So naturally, I would be all pissy because some inconsiderate asshole has made my child sick. I would try to remember who she was around so that I could take a mental note of it. *this is the worst thing that we do as humans. We all get sick but somehow or another we want to blame someone for our illnesses. Fucking Debra with her snotty kid, why did you even come to support your child any way? Keep in mind I had vomited on my way to my son’s play and still attended. That’s right I was patient zero that year!!!! I wasn’t going to miss his play. He had speaking lines and everything.

So here it was Christmas eve and my daughter was three or four years old and we were visiting my parents for the Holiday. We woke up in the middle of the night to our poor little angel wheezing and she could barely open her eyes. She had a fever and she was so sick. On Christmas eve you have little choice on where to go for healthcare. So we headed off to the emergency room. If you have ever been to the emergency room early in the morning on the Holidays it is a sight to behold. I had to cover my poor baby’s eyes because the guy sitting next to us had a fork sticking out of his face. He had a dish towel wrapped around the fork and he sat there with his mother who was still yelling at him, “I told you not to upset your father! I knew this would happen!” *I don’t want to know what kind of dysfunction you need to have where you can accurately predict fork to the face. But here we are! I find people curious and so I did want to talk with them but at the same time keep my distance because I had my baby.

I get my baby into the doctor and they hook her up to the nebulizer and we get her all checked out. They believe it was pneumonia and we are sent on our way with her prescription that they filled for us at the hospital because there was no pharmacy open. We get back to my parents house and carry on with our holiday.

Next year, at Christmas again, my daughter wakes up and is wheezing can barely open her eyes. She has a slight fever. I take her into the emergency room…but at the children’s hospital this time, there is no family caused casualties here. Apparently forking is left for adult children, I mean seriously what could have been said to fork your own child in the face? I get her in to see the doctor and he thinks it is the flu this time. No meds, just a nebulizer treatment and we were sent home. We have a nebulizer at home and I have to keep treatments going at home. We get through Christmas and she gets better.

The following year she is sick again and this time it is the week before Christmas and I get her in to her regular doctor. She looks at me and asks “This happens every year?”

I say “Yes! It usually starts a little after Thanksgiving!”

“Do you have a real Christmas tree?”

Now I am thinking this is just small talk “Yes. We picked it out as a family and made a day of it.”

“Have you ever used an artificial tree?”

“Only when we are traveling for the Holidays.
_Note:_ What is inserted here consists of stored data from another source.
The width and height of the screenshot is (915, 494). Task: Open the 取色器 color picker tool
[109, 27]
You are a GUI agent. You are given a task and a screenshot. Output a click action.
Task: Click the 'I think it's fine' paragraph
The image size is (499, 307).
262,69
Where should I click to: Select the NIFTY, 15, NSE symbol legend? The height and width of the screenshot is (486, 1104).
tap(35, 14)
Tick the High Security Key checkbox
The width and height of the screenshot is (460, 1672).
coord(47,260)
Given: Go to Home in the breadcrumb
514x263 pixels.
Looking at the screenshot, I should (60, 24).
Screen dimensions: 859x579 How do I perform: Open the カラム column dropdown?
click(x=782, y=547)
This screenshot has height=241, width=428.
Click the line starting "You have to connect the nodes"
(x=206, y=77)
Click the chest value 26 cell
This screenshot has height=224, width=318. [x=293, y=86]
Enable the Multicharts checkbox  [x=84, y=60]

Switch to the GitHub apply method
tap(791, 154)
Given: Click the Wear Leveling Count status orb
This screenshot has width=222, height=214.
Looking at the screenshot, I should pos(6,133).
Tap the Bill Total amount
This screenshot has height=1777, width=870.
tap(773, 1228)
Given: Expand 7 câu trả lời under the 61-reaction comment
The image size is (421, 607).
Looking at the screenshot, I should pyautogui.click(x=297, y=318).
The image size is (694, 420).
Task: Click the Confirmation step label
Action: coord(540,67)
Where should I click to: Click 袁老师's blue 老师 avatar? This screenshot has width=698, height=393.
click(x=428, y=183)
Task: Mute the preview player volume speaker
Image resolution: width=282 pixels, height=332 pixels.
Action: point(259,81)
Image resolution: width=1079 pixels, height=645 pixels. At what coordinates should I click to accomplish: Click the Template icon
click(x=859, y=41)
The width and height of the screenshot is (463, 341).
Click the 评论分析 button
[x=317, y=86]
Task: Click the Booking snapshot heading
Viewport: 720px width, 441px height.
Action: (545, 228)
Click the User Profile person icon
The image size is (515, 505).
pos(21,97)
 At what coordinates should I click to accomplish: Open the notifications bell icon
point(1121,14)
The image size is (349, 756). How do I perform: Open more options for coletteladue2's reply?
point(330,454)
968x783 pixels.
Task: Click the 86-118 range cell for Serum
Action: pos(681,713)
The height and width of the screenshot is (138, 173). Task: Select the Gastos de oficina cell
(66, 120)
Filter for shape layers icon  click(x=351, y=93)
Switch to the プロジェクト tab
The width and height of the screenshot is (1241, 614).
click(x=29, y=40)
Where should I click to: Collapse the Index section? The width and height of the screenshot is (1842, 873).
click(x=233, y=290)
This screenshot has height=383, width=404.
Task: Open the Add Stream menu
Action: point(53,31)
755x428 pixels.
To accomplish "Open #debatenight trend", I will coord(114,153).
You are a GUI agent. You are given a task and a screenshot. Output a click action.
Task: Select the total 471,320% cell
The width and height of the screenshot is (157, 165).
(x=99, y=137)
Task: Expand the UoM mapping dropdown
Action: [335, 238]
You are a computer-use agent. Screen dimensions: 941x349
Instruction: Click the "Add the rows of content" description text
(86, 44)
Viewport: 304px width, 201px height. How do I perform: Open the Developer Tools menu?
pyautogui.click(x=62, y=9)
I don’t want the tree to dry out while we are gone.”

“Does she get sick the years you use an artificial tree?”

I think. “Yes. But only when we get up to my parents….Is it the tree?” I ask because now that someone is pointing it out to me it seems so perfectly obvious. My parents get a real tree every year. Some people think it is blasphemous to get an artificial tree, my parents are of this sort.

“I think it could be. Go home and get rid of your tree and see if she gets better right away.” the doctor says.

I am thrilled to hear this. I call my husband and he says “So we have to throw away our Christmas tree that we just bought?”

“Yes. But we can put up the artificial tree in its place!” I say. I am a problem solver that’s why.

“Becki, I threw out that tree years ago.”

“Why did you do that?” I ask

“Because the lights were burnt out on half of the tree don’t you remember?”

“Oh that’s right. Well we have to get rid of this tree. Maybe we can buy an artificial tree.”

“I will take down the tree when I get home. We can go out and try to find a reasonably priced artificial tree.”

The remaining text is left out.